I certainly believe that Sony and Microsoft (and probably Nintendo) view the future as being one where all games are downloaded (or streamed from servers). Controlling distribution (being able to get games on shelves) was vital in the retail age and it will be equally important in the digital age. Steam, XBLA, PSN, Apples App Store and Wiiware are all attempts by these companies to own distribution.
I believe that many of the current publishers will buy into this because they see it as a way to reduce piracy and eliminate the resale of used games (from which they earn no revenue).
The turn over times to produce downloadable titles means there seems to be a much more constants flow than with traditional retail releases for example XBLA gets at least one new game every week. While this is great choice for consumers, do you think it presents a long term problem for developers in that their game gets lost amongst the crowd?
Oh yes. In fact getting noticed is THE major challenge for indie developers. This is where I think Microsoft, Sony and Apple have all fallen down. Their digital stores simply dont allow for the same level of searching, filtering and recommendation/ratings that Amazon have proven is so necessary with a digital store.
How have you tried to address this issue with Space Ark?

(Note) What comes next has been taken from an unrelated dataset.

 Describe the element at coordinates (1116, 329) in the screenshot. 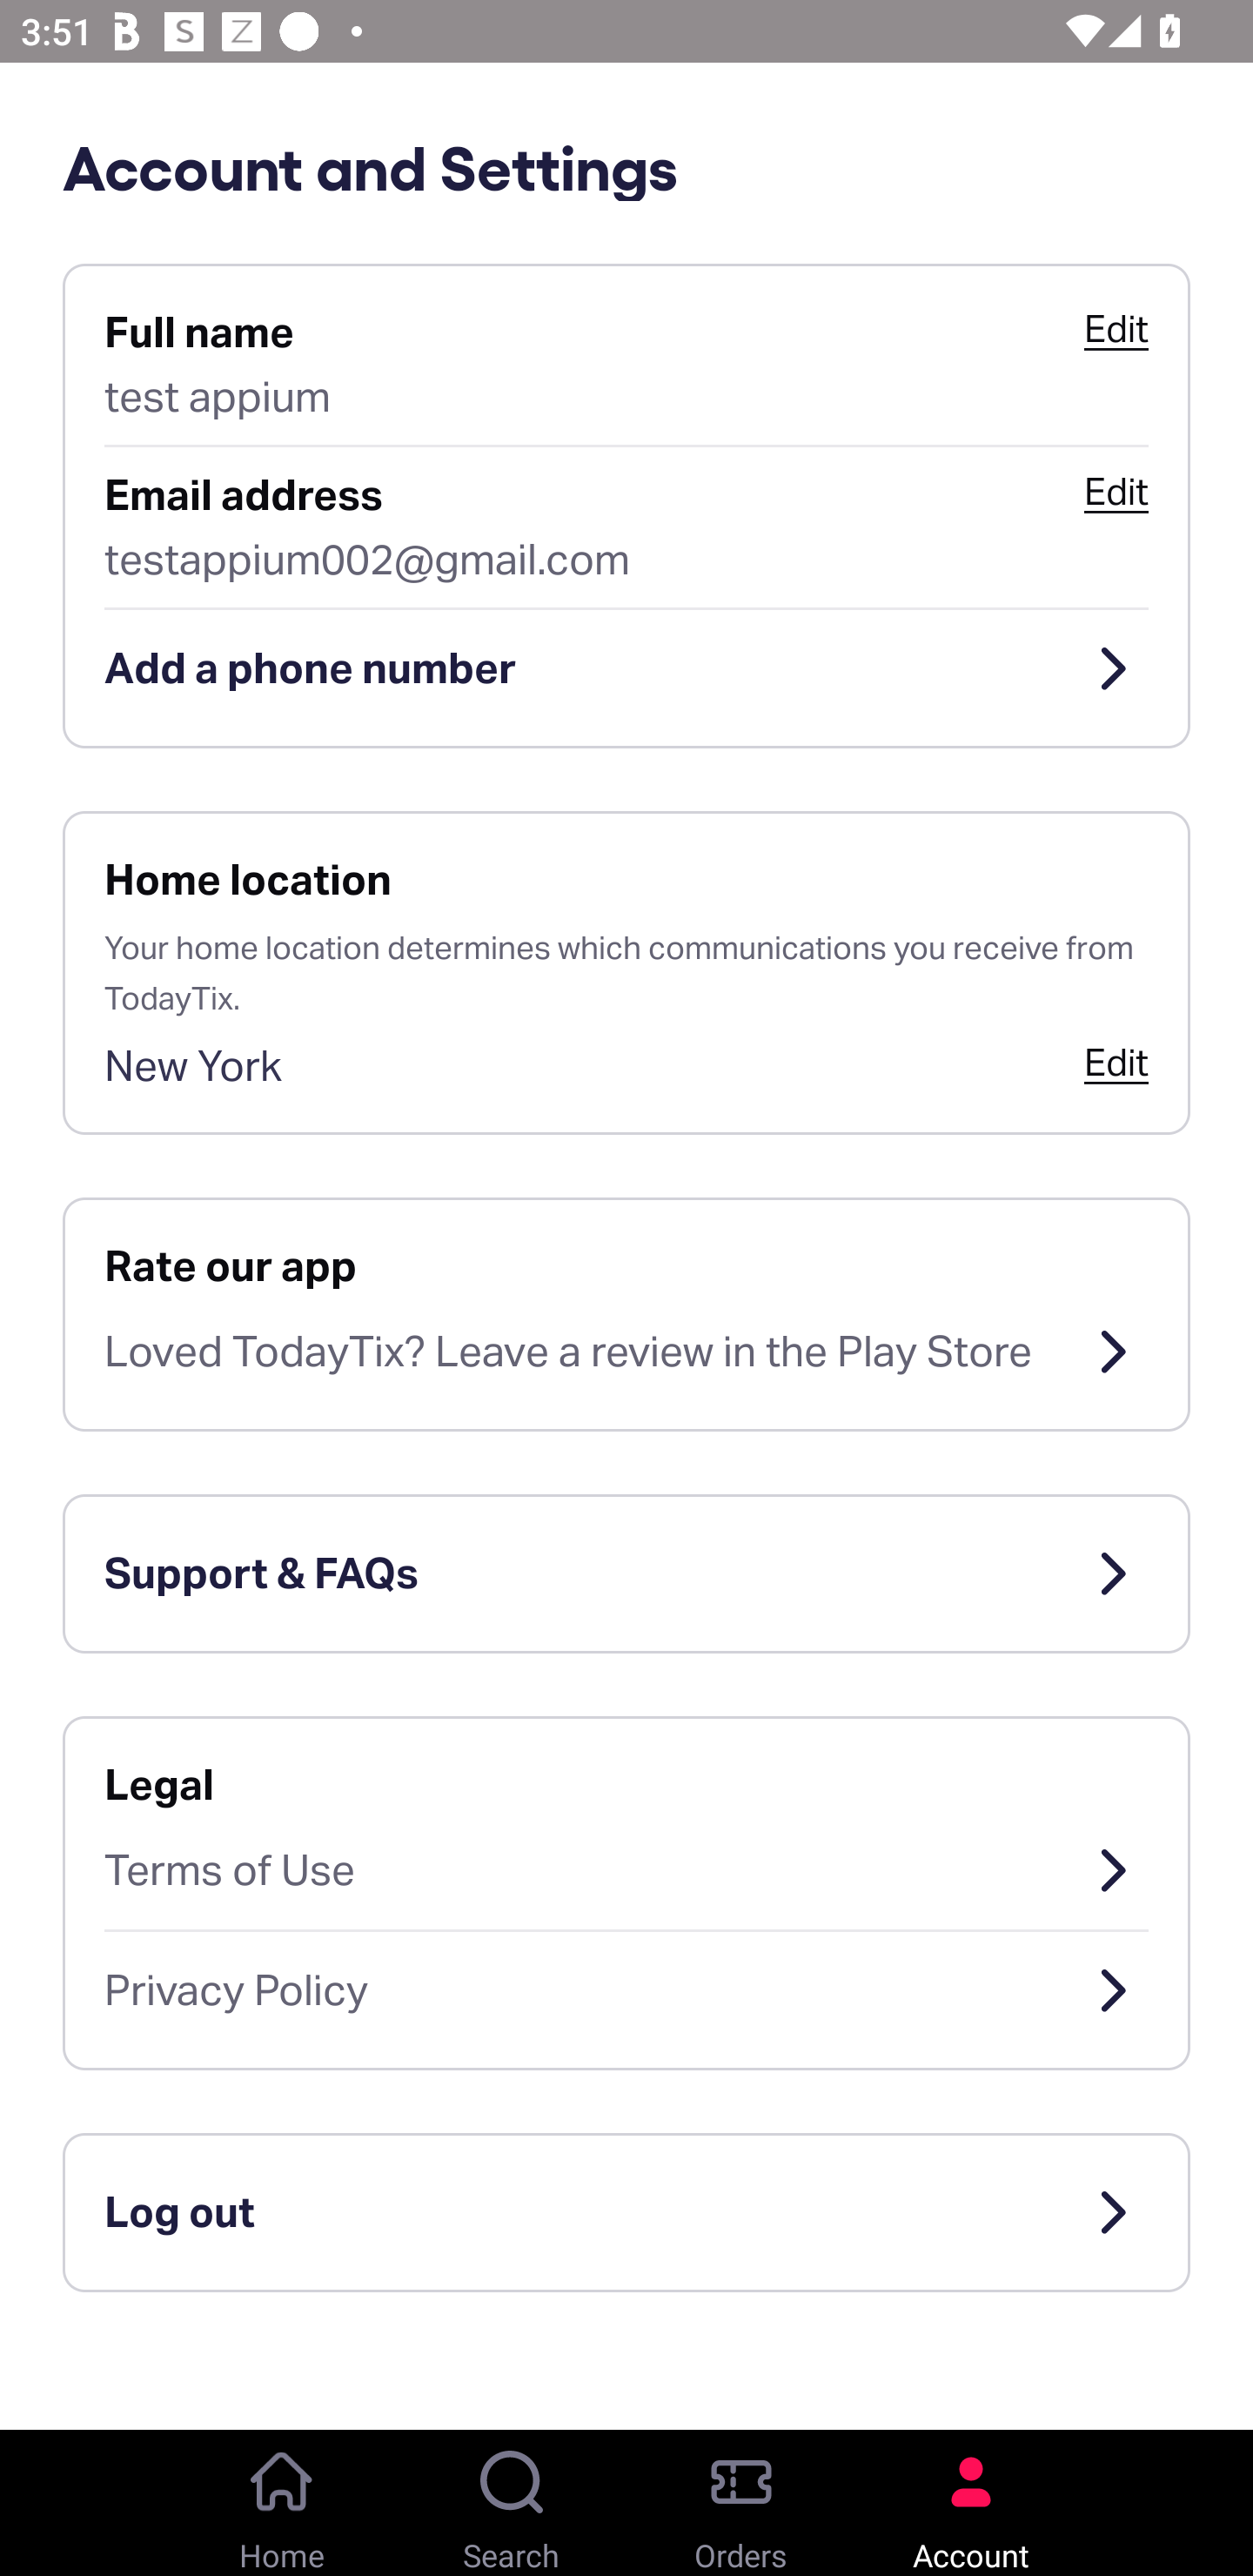

I see `Edit` at that location.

As you mentioned earlier we are trying to come up with a visual style that stands out. We are also talking to you guys as much as possible in order to get the word out and let gamers know about the game, so that they can decide if it something they might like. We also have our blog/website, Youtube channel, Facebook Page and Twitter. Its a lot of work managing it all but it is important because people access information in so many different ways.
I also think the use of video is very important. Its actually quite easy to misinterpret a game based solely on seeing screen shots. Videos (and demos) help users to understand the game batter and make an informed decision on purchasing. We are going to be releasing gameplay videos throughout development as well as a demo at time of release.
A big thanks to Dan Marchant and his team for taking the time to speak to us. You can check out Geon right now on the PSN and Space Ark when it arrives on Xbox Live Arcade later this year.